Revisiting these FernGully and Rock-a-Doodle today is a noteworthy slog through 75-minute kiddie pictures with moments of real artistry—though Rock-a-Doodle brings down the average on the latter considerably. Oddly, between these two projects, Rock-a-Doodle was the one with some kind of brand-name behind it. FernGully’s producers were relative novices in feature animation, its environmental fairy tale a passion project for producer Wayne Young and his ex-wife Diana, whose stories the film was based on. Rock-a-Doodle director Don Bluth, meanwhile, was well-practiced at combating Disney. He had worked for the company throughout the ’70s, and during a studio low point he successfully struck out on his own: The Secret of NIMH was better-regarded than Disney’s The Black Cauldron a few years later, while in a same-year match-up, his An American Tail bested The Great Mouse Detective at the box office. In 1988, The Land Before Time came out on the same day as Disney’s Oliver & Company, on more screens, and handily won the weekend, even if the movies wound up grossing similar amounts in the end.

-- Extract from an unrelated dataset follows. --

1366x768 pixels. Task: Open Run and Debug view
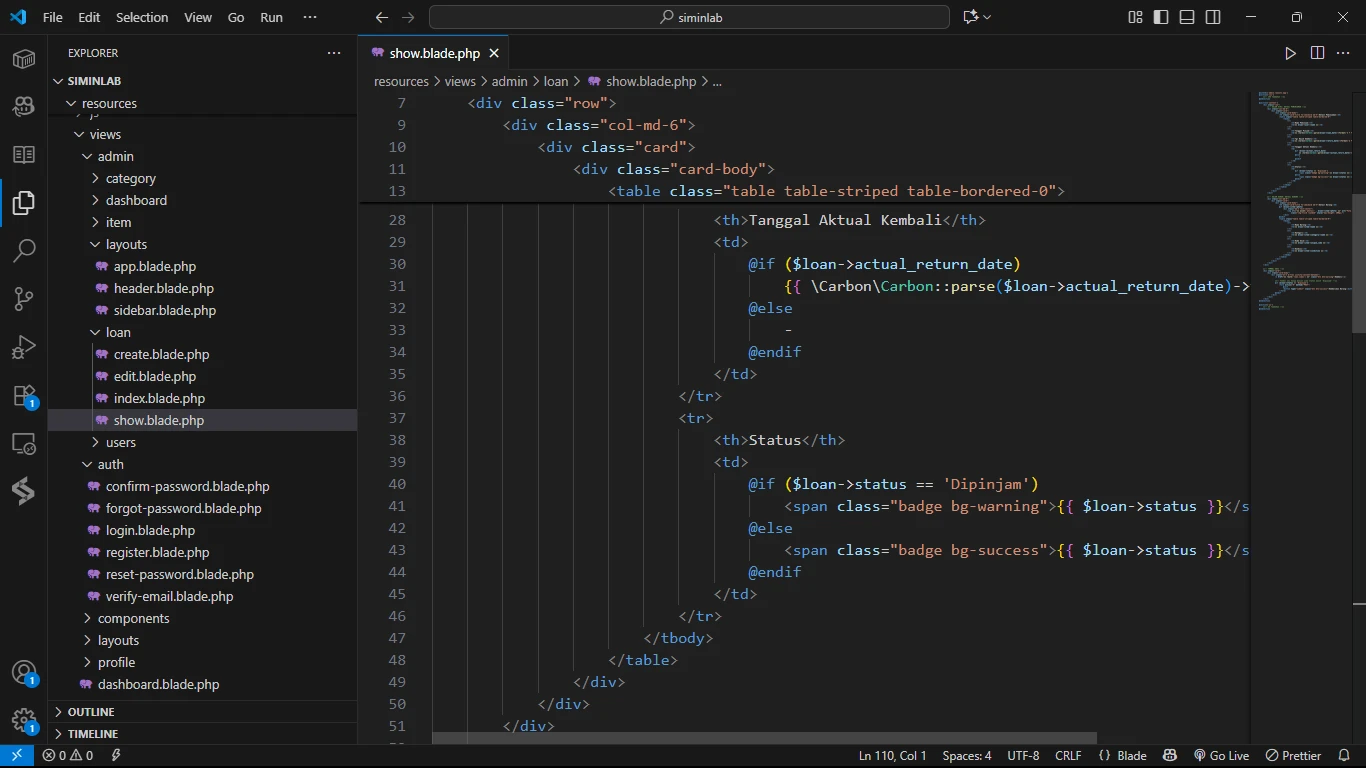coord(24,347)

Bluth’s hot streak ended with middling results for All Dogs Go to Heaven opposite The Little Mermaid in 1989, but Rock-a-Doodle is something else entirely. It has the tenor of a dying gasp, emitted with clarity even when the movie itself is actively confusing. Loosely inspired by the play Chantecler, about a rooster who believes his crow causes the sun to rise every morning, the movie casts singer/songwriter Glen Campbell as the cocky, slightly dimwitted Chanticleer, who flees the farm in shame when it appears that he does not, in fact, control the sun. He embarks upon a successful career as an Elvis-style singer, which sounds like a neat idea for a movie, so of course it happens mostly off-screen. Instead, the movie follows a gaggle of animals, led by a live-action-boy-turned-animated-kitten Edmund (Toby Scott Ganger), seeking to retrieve Chanticleer from the city—because it turns out that the rooster really did affect the sunrise (?), and in his absence the farm is threatened by endless rains and also owls, who helped to engineer his departure in the first place (?!).

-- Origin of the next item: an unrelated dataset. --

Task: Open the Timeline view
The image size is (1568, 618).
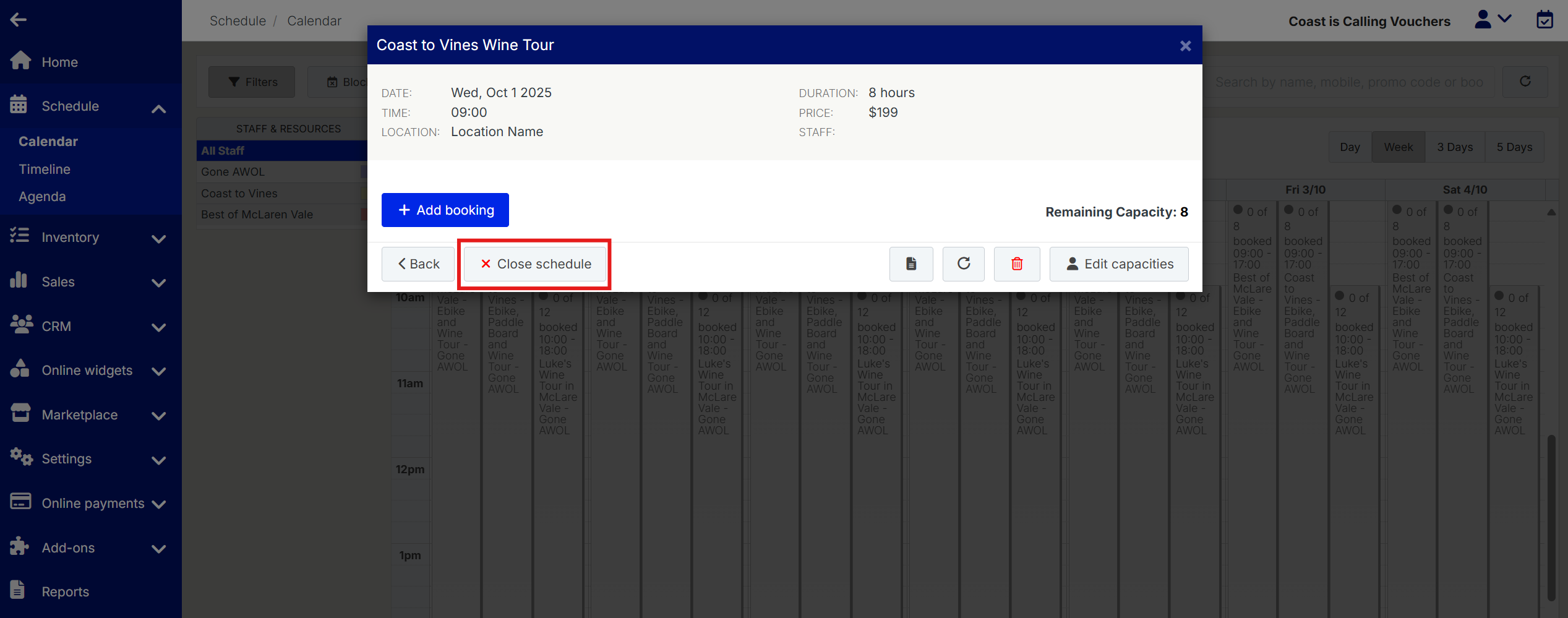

The casting of Campbell and use of Elvis imagery feels perfectly in tune with Bluth’s traditionalist fustiness. It’s also the least tedious of the many old-fashioned habits on display here. Disney voiceover go-to Phil Harris—Baloo the Bear himself—narrates much of the movie, playing a jowly hound dog (is there any other kind in the world of animation influenced almost exclusively by ‘60s and ‘70s Disney productions?). Edmund is the kind of naïf hero Bluth adores, speaking in the soft-r parlance of “cute” movie kids, and outfitted in a hat and overlong sleeves in a shameless knockoff of An American Tail’s Fievel. Somehow, Dom DeLuise is absent (was Bluth angry that he took a role in Oliver & Company?), but Charles Nelson Reilly is there. I don’t remember if the mangy animals yell “Charge!” at any point, as they inevitably do in the Disney productions Bluth most closely imitates, and I refuse to watch the movie a third time to find out. The worst of Bluth makes it seem as if his formative experience was not seeing Disney classics as a child, but working on The Rescuers as an adult.